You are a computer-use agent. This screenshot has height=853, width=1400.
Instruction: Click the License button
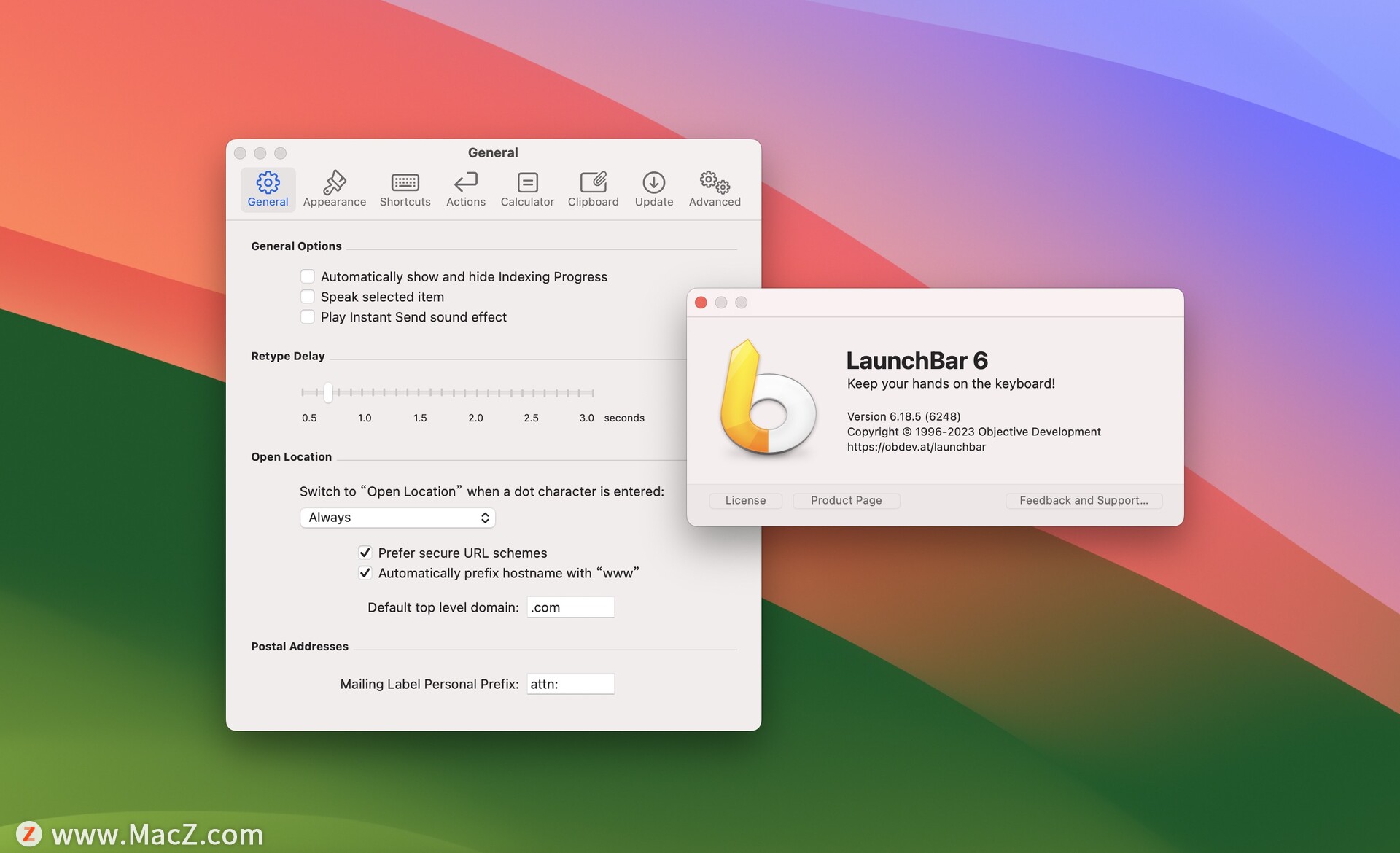[744, 500]
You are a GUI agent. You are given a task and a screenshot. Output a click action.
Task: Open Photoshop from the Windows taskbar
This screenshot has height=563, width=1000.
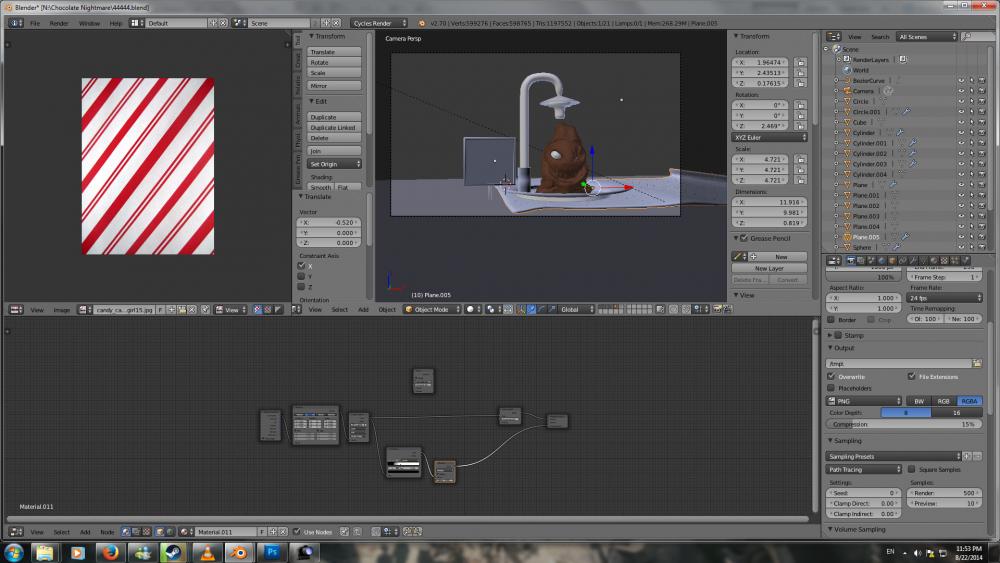[273, 552]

_ _ _ _ _

▶ **Goal**: Can you reproduce every line of the items above word for word, leaving out the pictures?

▶ **Reply to the exercise**:
You are a computer-use agent. This screenshot has height=853, width=1400.
Instruction: Click the License button
[744, 500]
You are a GUI agent. You are given a task and a screenshot. Output a click action.
Task: Open Photoshop from the Windows taskbar
This screenshot has height=563, width=1000.
[273, 552]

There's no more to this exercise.